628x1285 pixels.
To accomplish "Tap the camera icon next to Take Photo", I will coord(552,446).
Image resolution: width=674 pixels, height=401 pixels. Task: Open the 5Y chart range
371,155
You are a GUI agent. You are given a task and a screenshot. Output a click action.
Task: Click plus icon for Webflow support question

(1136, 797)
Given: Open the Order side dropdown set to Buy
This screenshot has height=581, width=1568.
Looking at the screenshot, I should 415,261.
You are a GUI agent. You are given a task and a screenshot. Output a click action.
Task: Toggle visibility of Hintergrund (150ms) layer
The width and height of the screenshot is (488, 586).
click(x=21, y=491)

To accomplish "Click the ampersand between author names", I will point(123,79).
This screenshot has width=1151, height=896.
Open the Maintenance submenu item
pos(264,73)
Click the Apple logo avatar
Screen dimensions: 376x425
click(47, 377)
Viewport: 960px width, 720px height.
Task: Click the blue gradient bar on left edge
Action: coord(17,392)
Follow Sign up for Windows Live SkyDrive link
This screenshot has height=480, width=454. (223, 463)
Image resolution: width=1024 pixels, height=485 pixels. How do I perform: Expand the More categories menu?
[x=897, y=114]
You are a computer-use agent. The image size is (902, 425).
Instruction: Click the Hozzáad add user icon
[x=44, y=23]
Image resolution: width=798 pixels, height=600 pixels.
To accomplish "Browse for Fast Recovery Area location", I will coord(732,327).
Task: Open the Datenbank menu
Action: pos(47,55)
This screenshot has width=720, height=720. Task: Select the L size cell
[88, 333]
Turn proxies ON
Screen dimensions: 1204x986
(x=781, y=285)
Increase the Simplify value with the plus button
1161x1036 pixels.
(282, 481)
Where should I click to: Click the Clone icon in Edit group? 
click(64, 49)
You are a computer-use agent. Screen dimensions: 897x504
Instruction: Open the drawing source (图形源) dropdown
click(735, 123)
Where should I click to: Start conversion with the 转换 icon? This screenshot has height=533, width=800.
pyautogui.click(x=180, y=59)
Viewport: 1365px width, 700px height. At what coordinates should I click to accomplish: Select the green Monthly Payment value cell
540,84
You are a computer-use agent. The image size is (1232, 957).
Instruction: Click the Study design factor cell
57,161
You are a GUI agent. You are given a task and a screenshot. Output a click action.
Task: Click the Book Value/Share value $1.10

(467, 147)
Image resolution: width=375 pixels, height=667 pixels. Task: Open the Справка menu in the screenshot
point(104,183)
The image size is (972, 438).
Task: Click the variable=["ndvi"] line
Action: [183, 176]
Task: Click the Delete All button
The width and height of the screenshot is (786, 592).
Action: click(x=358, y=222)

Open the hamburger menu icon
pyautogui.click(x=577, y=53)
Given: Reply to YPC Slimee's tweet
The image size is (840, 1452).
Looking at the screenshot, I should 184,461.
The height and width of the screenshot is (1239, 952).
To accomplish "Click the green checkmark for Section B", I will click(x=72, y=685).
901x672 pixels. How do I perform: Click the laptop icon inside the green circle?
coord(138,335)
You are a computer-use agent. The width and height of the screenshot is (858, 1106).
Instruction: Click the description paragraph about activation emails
◇ ◇ ◇ ◇
EXERCISE: Which lines in the listing above hold the word "button"? Show each of them.

RESPONSE BELOW:
Increase the Simplify value with the plus button
Task: Click the Delete All button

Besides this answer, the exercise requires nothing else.